Par ailleurs, il se peut que
l'activité ait répondu à une angoisse de morcellement. En
effet, Véronique PAUTREL a émis l'hypothèse que les
personnes présentant un polyhandicap «vivent sans doute des
angoisses que nous pourrions qualifier d'archaïques au sens où
elles seraient antérieures à la problématique de la perte
de l'objet.»46(*) L'angoisse de morcellement est une angoisse
archaïque d'une rupture du
moi
différencié, soit la peur de la destruction de son propre corps
ou de son propre psychisme. Les personnes sujettes aux angoisses de
morcellement ont besoin de sentir la limitation de leur corps.
C'est
pourquoi, l'histoire a pu constituer une enveloppe qui les a contenu, qui les a
transporté, qui les a «porté» vers un voyage, ainsi les
éléments sensoriels ont permis aux jeunes de sentir leurs corps.
Grâce aux diverses sensations, les jeunes ont pu percevoir
«l'extérieur» puisque ceux sont les
«différentes perceptions émanant de l'objet, qui
permettent à celui qui perçoit de le vivre comme extérieur
à son intériorité de sujet percevant.»47(*) Ainsi, ils ont eu conscience
de leur corps et ont pris conscience de leur existence.

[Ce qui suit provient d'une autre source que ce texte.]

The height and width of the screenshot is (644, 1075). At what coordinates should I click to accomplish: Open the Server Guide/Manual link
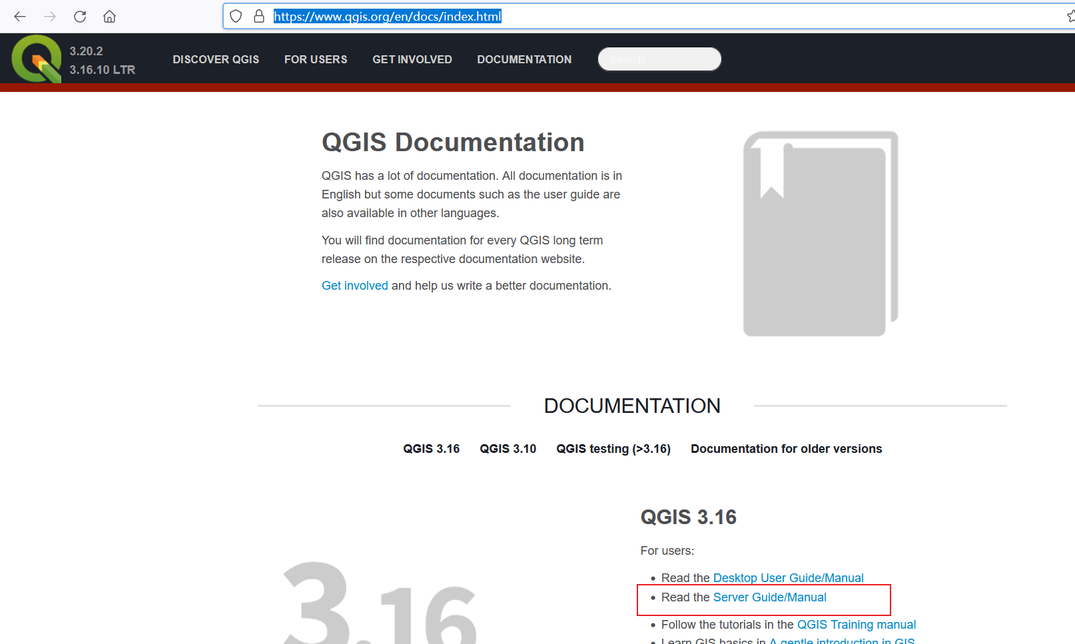pyautogui.click(x=769, y=597)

Il s'agit de passer
«d'une existence organique à une existence corporelle, d'une
existence qui s'ignore à une existence consciente
d'elle-même.» C'est donc en favorisant
«l'activité attentionnelle»48(*) de la personne que l'on
favorise la conscience de soi et de l'environnement. Ceci en passant par le
corps car «le corps est l'intermédiaire entre la personne et le
monde»49(*). Je
peux en conclure que l'interaction proposée qui passe par la
sensorialité permet de développer cette attention chez la
personne et de favoriser son existence consciente.
VI La suite au prochain
épisode ?
Je tiens à rappeler qu'Angel a quitté
l'établissement. Je préconise que Zadkiel continue à
participer à l'activité. Celui-ci l'apprécie et s'est
prêté au jeu. En outre, j'ai constaté une évolution
du jeune, notamment lors de la dernière séance, j'ai
remarqué qu'il émettait des vocalises plus aisément en fin
de séance et semblait moins perplexe. Je souligne donc l'importance de
la répétition de l'activité. Si l'activité perdure,
Zadkiel pourra intégrer de plus en plus d'informations à mesure
que sa compréhension de l'histoire s'acquiert. Cette
répétition «permet de retrouver des sensations
identiques, rassemblées dans la même expérience, de
retrouver des traces de déjà vécu, qui constituent autant
d'ébauches de représentation mentale et du sentiment continu
d'exister. Il s'agit d'activité à penser sur le long
terme.»50(*)
Je sollicite les professionnels de l'établissement pour
continuer à inscrire l'activité au sein de
l'établissement. Effectivement, lors de la cinquième session,
nous avons effectué une séance d'essai, ainsi deux nouveaux
enfants ont accompagné Zadkiel. Nous avons constatés que ces
dernières pourraient s'y complaire. Concernant le déroulement de
l'activité en elle-même, je préconiserais d'espacer les
séances, d'en proposer moins mais de la prolonger afin de favoriser la
séparation des stimuli. C'est-à-dire, de commencer par le
spectacle, puis d'emmener les éléments de l'histoire aux jeunes
tout en rappelant l'histoire et ses caractéristiques. Parler l'histoire
permettrait de mieux l'appréhender et de pouvoir amorcer
«l'atterrissage». Il faut néanmoins garder certains
éléments qui favorisent la compréhension de l'histoire et
la participation des jeunes ; tels que la vibration des chaises lorsqu'un des
personnages fait trembler le sol, ainsi que toutes les participations des
jeunes, à titre d'exemple lorsque les personnages s'approchent des
jeunes pour les solliciter dans des actions précises. De plus, je
préconise d'effectuer une deuxième séance, le lendemain,
si cela est possible. Cet échange serait uniquement dédié
à discuter de l'activité car comme nous l'avons vu plus haut, les
participants ne sont pas disponibles en fin de séance.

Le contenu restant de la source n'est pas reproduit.